If you’ve read my blogs or seen me speak, you know that my life and work were highly influenced by the time I spent as a home care social worker at Hospice of Northern Virginia. The opportunity to sit by the bedside of someone at the end of their life was extraordinary and because of that experience, I’ve always looked at the world differently.
You don’t have to explore much of my past to see how I became interested in hospice care. I grew up in a rural area and attended more than twenty funerals before heading off to college. That’s what we did in small towns where we knew most of the people in our community. A couple of those funerals occurred during my junior year in high school when five people in my school died of illnesses or accidents. For a school of 600, that was quite a high number. Ironically, later that summer, I got a job mowing cemeteries and tended to the graves of many people I had once known. It was a dead-end job but someone had to do it (sorry).
In graduate school, a childhood friend died in a car accident and my nephew died of cancer. It was at that point in my life I realized that while I had been exposed to death through different experiences, I didn’t really understand how to cope. So I did what any reasonable person would do, I read Elisabeth Kubler-Ross’s book, On Death and Dying, and got a job in hospice care.
After a decade of working in a hospice environment and experiencing subsequent losses as I’ve gotten older, what I’ve learned is that most of us aren’t comfortable talking about death, dying, or grief. In fact, we even use different words to describe death. When someone dies, we say that they have passed, passed on, passed away, left us, lost their life, bit the bullet, kicked the bucket, paid the piper, cashed in their chips, or bit the dust—even though we all know they died.

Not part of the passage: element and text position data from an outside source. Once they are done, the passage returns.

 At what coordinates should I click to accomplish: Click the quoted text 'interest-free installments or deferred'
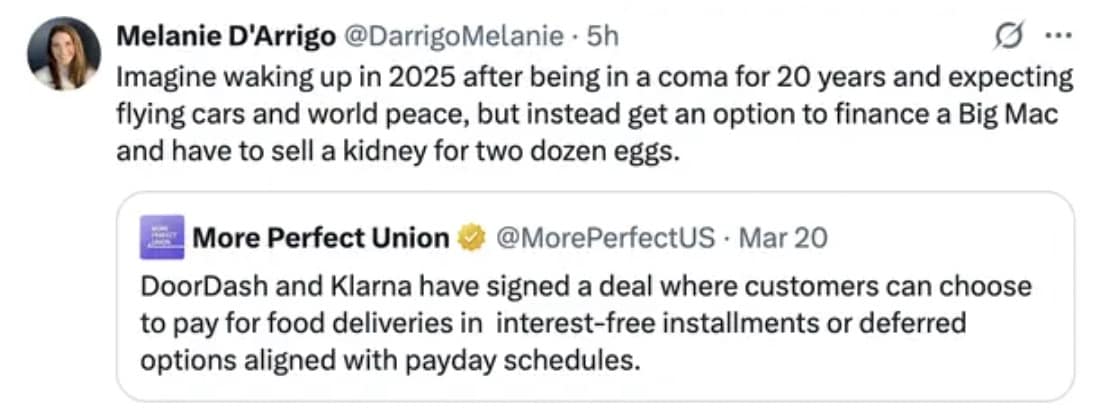point(730,324)
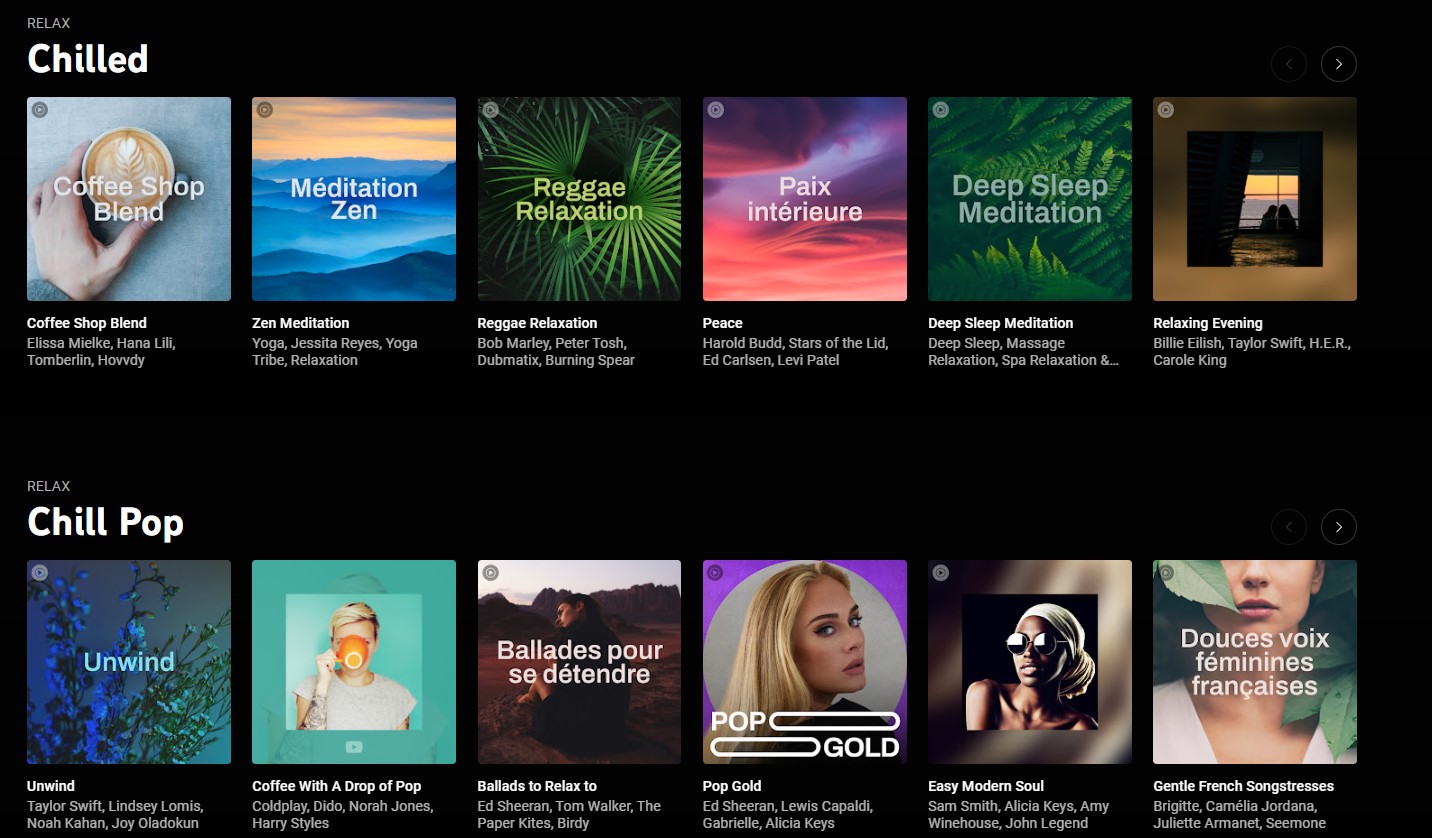Advance the Chilled carousel with the right arrow
This screenshot has height=838, width=1432.
point(1338,63)
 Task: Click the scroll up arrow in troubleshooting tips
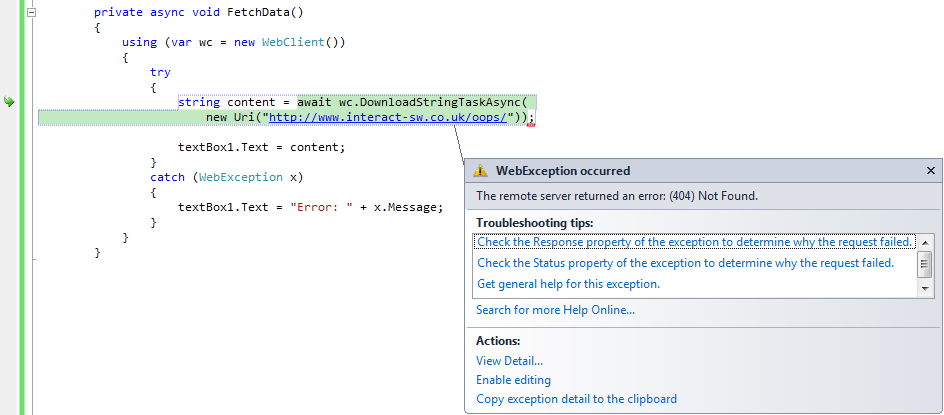click(925, 242)
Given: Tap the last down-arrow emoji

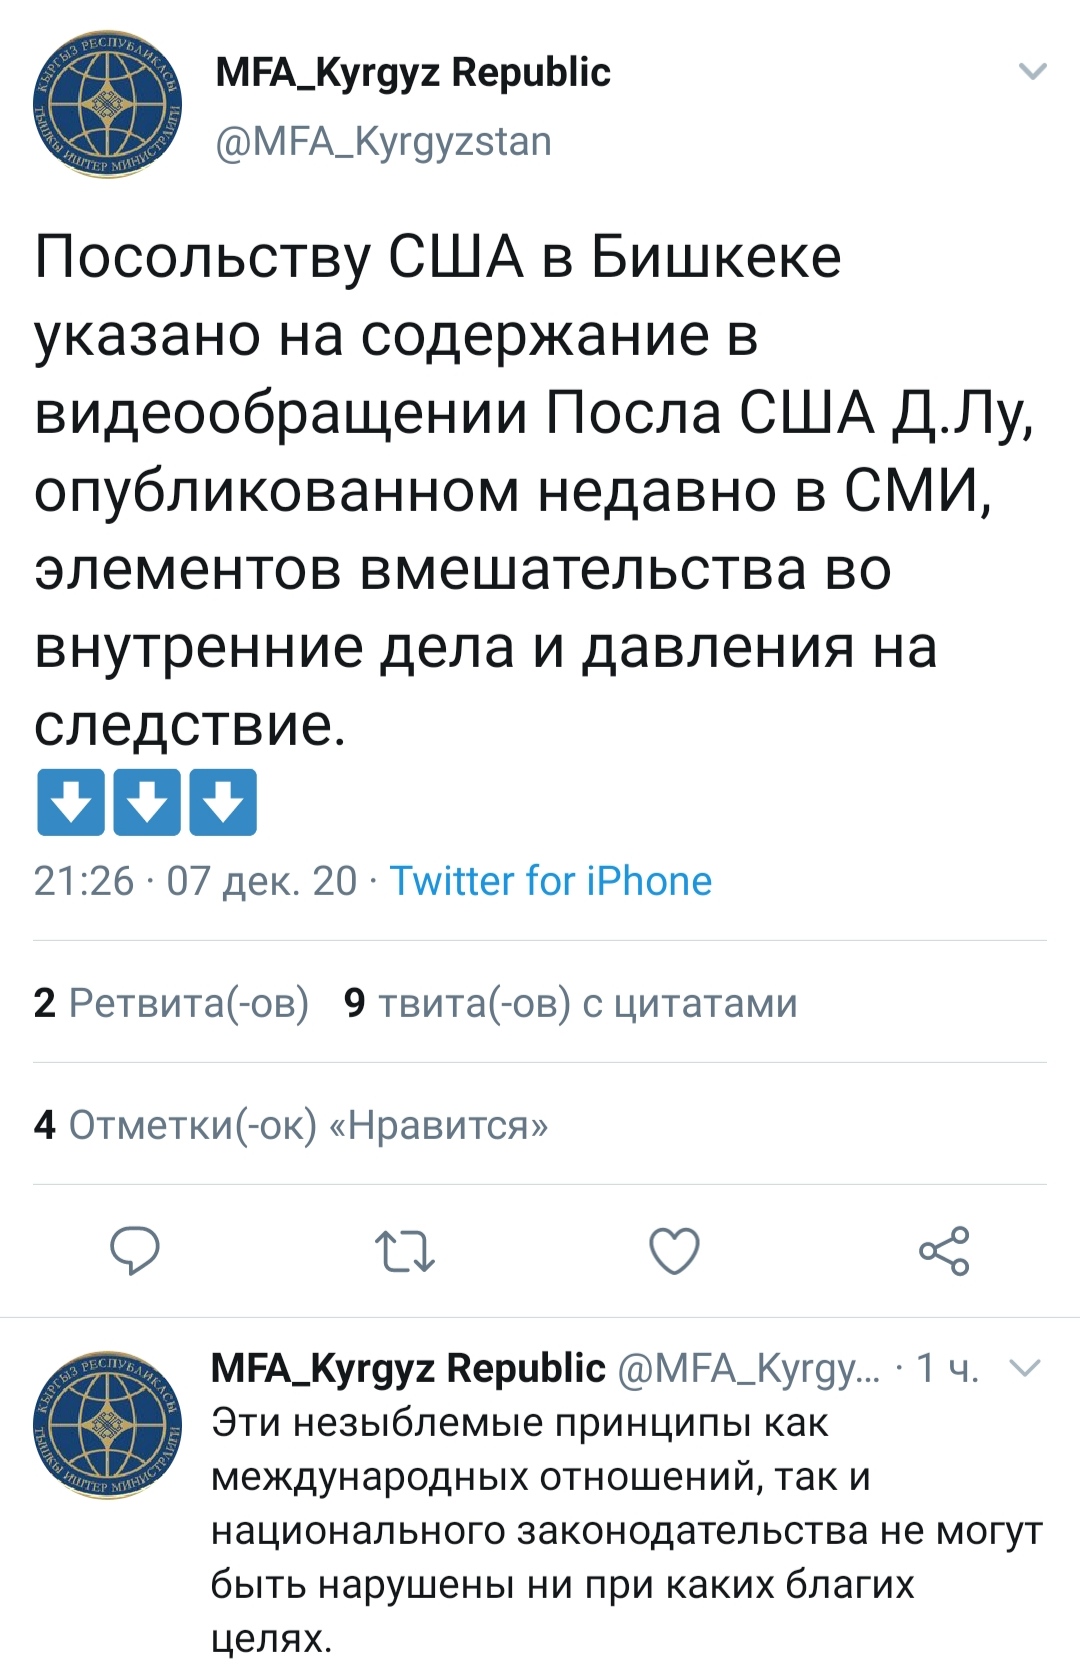Looking at the screenshot, I should tap(223, 802).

We seem not only uncomfortable with our own potential demise, we don’t particularly like it when others talks about the death of a loved one either. More than once, a grieving individual has told me that friends won’t even mention the deceased person’s name. Unfortunately, as a result of our own discomfort, we may miss the opportunity to comfort others. Yet, if we are open to the discussion, we may find that we benefit from the process as well. To achieve that, we must be comfortable with where these conversations might go.
Last year, I was in Traverse City, MI for a speaking engagement. Rather than take a cab to a local restaurant, I decided to grab a quick meal at the hotel bar. After I ordered, a man sat down next to me and we started talking. I learned that he was a salesman attending a conference in the same hotel. He then asked what I did for a living. This is always an awkward moment for me because I never know how to describe what I do. I’m a speaker, author, and humorist but that sounds a bit pompous. Yet, I don’t want to take up too much time explaining the mechanics of it all. And often, I feel like people might look at me as if I’m Chris Farley’s motivational speaker character from Saturday Night Live. For the record, I currently live in a house by the woods—not in a van by the river. Nonetheless, I explained that I was a former hospice social worker turned speaker and humorist.
He said, “Oh. I know about hospice. We used hospice for my dad…and my son.”
My death antennae immediately went up. The man was about forty years old so having a father in hospice care was not that unusual. But, at his age, having a son who needed hospice care was both atypical and heartbreaking.
I said, “I’m curious about your son. What happened?”
He explained that two years earlier, his twelve year-old son had died of a glioblastoma (brain tumor). He showed me pictures of his son and explained the course of the illness. And while he was comfortable discussing the experience, he admitted that he was still struggling with the loss. I listened to his story and then shared some information about the benefits of bereavement groups and counseling. I explained how this kind of loss makes us feel out of sync with others because the rest of the world keeps on going while we feel stuck in an emotional abyss. That being said, I tried to reassure him that, based on my work with other bereaved individuals, his reactions were very normal.
He seemed relieved to know that he wasn’t going crazy and even showed interest in joining a support group when he got back home. I was grateful that I could be of some assistance.
The interesting thing about that conversation was that I felt I had been given a great gift—to be able to sit with this man as he described his discomfort. I didn’t have to take on his pain nor did I need to fix it. I simply needed to listen as he described the challenges he was experiencing. Obviously, as a hospice social worker, I was comfortable in this role. But personally, I could also relate to him because two of my family members had died of brain tumors. Ultimately, perhaps, the real connection we had was knowing that death is a universal human experience that we can all understand.
As they say, none of us will get out of this world alive. It’s inevitable that we and the people around us will die. And while it’s not such a pleasant thing to discuss, those who have experienced a loss usually want to talk about it. We give people a great gift when we can get past our own discomfort and allow them to talk about what they are going through. In those moments true human connections occur. And that’s what life and depth are all about.